Saturday, August 30, 2008

Image Loading in Potato

The Squeak Image Format
In order to understand the image loading process we first take a look at the image concept and the image format.
The concept of an image might sound strange for Java programmers, but has its advantages. Instead of having multiple class files containing algorithms and type description, everything resides in one file - the image. But the image is not just one mega class file, it is a snapshot of the memory of a running application. Thus it also contains all objects and data of the running application.

The picture shows the structure of a Squeak Image containing the objects of the application (blue) as well as meta data (green).
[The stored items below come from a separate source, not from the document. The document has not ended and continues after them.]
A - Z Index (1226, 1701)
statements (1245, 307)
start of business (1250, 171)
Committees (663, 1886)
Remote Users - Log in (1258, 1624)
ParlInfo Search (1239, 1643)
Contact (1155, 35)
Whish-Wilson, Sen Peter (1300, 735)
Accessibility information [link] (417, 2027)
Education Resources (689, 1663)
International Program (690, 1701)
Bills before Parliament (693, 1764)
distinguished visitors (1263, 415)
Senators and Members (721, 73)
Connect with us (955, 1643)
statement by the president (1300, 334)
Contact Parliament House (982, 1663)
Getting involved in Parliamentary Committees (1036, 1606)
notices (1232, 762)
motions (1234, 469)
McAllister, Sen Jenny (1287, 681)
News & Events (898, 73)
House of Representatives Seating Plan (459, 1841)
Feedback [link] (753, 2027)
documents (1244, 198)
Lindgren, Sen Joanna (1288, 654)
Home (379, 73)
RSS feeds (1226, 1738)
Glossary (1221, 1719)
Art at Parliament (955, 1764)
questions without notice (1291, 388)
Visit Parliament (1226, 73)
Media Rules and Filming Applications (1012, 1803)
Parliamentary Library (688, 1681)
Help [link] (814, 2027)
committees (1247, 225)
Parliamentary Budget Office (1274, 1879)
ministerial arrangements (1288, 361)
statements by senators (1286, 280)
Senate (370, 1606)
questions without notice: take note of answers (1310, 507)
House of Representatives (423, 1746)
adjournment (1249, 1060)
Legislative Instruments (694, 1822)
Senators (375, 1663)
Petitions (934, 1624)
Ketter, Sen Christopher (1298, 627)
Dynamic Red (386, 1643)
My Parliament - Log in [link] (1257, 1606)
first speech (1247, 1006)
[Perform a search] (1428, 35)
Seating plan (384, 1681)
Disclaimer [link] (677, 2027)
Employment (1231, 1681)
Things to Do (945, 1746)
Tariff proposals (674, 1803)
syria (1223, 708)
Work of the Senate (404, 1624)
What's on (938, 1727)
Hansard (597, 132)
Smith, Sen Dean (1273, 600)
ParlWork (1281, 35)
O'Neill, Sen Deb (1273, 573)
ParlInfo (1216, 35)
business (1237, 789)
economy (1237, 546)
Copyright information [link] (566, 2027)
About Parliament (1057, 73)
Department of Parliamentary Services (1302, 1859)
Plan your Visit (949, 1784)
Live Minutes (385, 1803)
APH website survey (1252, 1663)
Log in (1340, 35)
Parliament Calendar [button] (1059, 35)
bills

The objective of the image loading process is to read the bytes from the image file and reconstruct the objects they represent. The JSqueak approach to accomplish this involved a lot of handwork for the byte handling. This is now done in a more simple (and more Java-like) way by using the tools available in the Java class library, e.g., the FileCachedImageInputStream class. (Despite the word "Image" in its name this is a class from the Java library and has nothing to do with Squeak images in general.)

Handling Byte Order
When a Squeak image is saved to a file, it will either be in the big-endian or little-endian format, depending on the architecture. Similarly, when loading the image file, the byte order may has to be converted. Reading individual 32-bit words can be done with the help of the class FileCacheImageInputStream. It provides the possibility to adjust the byte order automatically to the big-endian byte order that is used as Java's default byte order.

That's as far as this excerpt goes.